Increased differences, misunderstandings or unresolved conflicts are often the cause. One of the main triggers is a loss of trust. Fear plays an important role — fear of rejection, of being exploited or of compromising one’s identity. At the same time, the mechanism that disarticulates the relationship with a friend may respond to unconscious forces, of which the person is unaware. Psychoanalyst Donald Winnicott calls them “primitive agonies.” What happens in the present is something that has already occurred in the psyche and is projected into the future; that which cannot be consciously identified imposes itself on our reality and repeats itself. Time and again, in an attempt to free ourselves from ties to a painful past, the human unconscious takes us back to the original place where things went wrong, with the desire to do it all over again and repair the damage. The friendship at stake becomes the theater in which the disruption unfolds, and the rupture embodies the repetition of an ancestral loss, abandonment or traumatic separation — hence the disproportion between the size of the grievance and the magnitude of its consequences.

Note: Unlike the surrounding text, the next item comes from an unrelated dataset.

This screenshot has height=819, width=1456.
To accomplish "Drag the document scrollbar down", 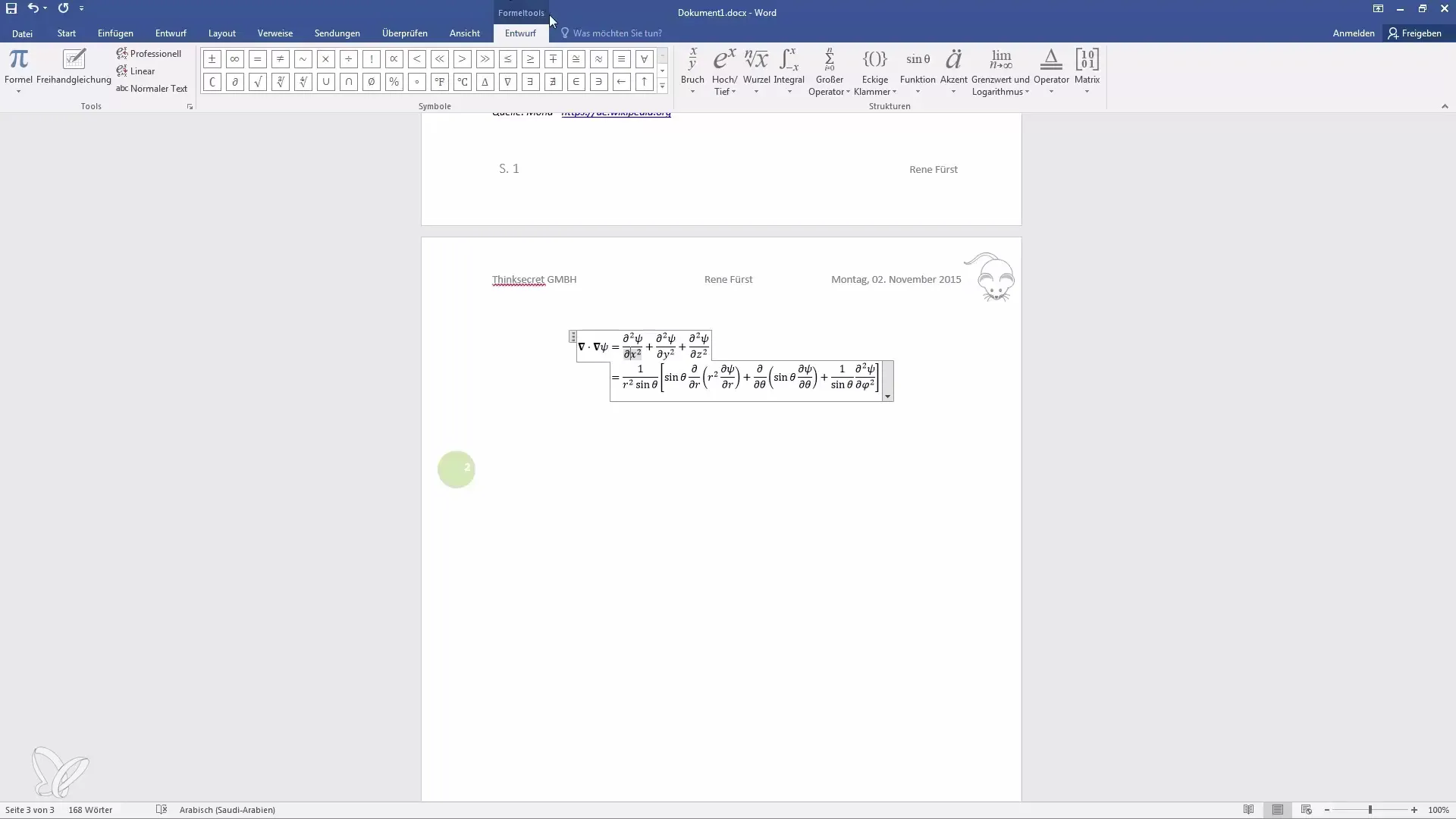I will pos(1448,795).
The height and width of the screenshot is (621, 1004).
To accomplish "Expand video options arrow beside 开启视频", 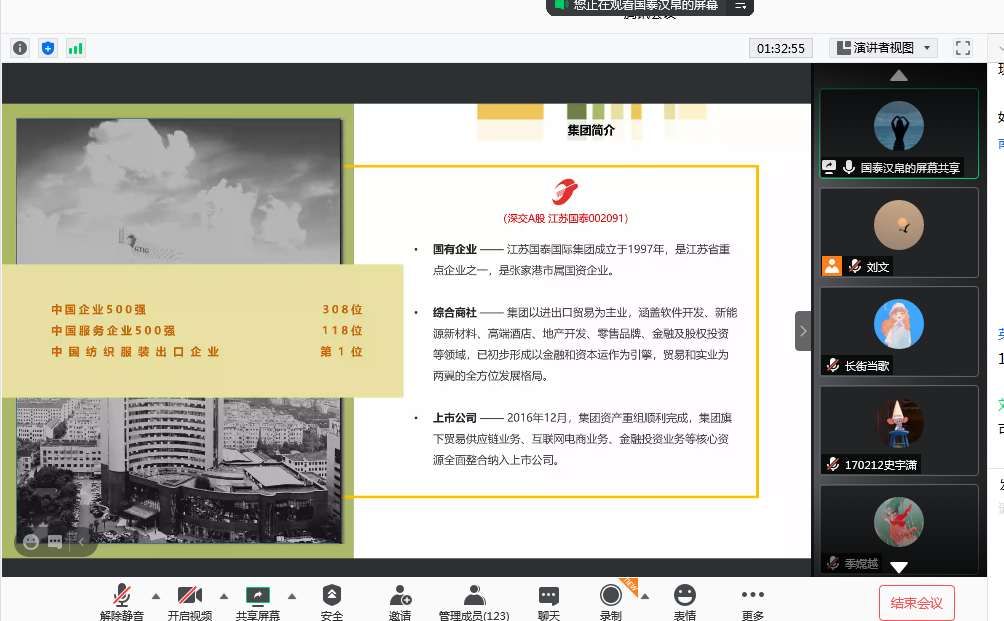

I observe it in some patients, who unconsciously intercept my ability to work as their psychoanalyst: instead of looking for connections and meaning, they make sure that no relationships can take hold between past and present, between ideas and feelings, or between them and me. In his article “Attacks on Linking,” psychoanalyst Wilfred Bion describes this as the way people try to circumvent the painful truths of their lives: connections are replaced by disconnections in order to escape the pain of discovering oneself.
In short, losing a friend when we are well into our senior years can be discouraging. On the other hand, it is also the beginning of a transition to another version of oneself. Research has shown that even though distance is associated with profound feelings of loneliness, it can also promote the possibility of improved quality of life. It is not only loss; it is also an opportunity to embark on renewing experiences. That may seem contradictory, but it simply means that by letting go of the familiar, we open ourselves to a world of possibilities.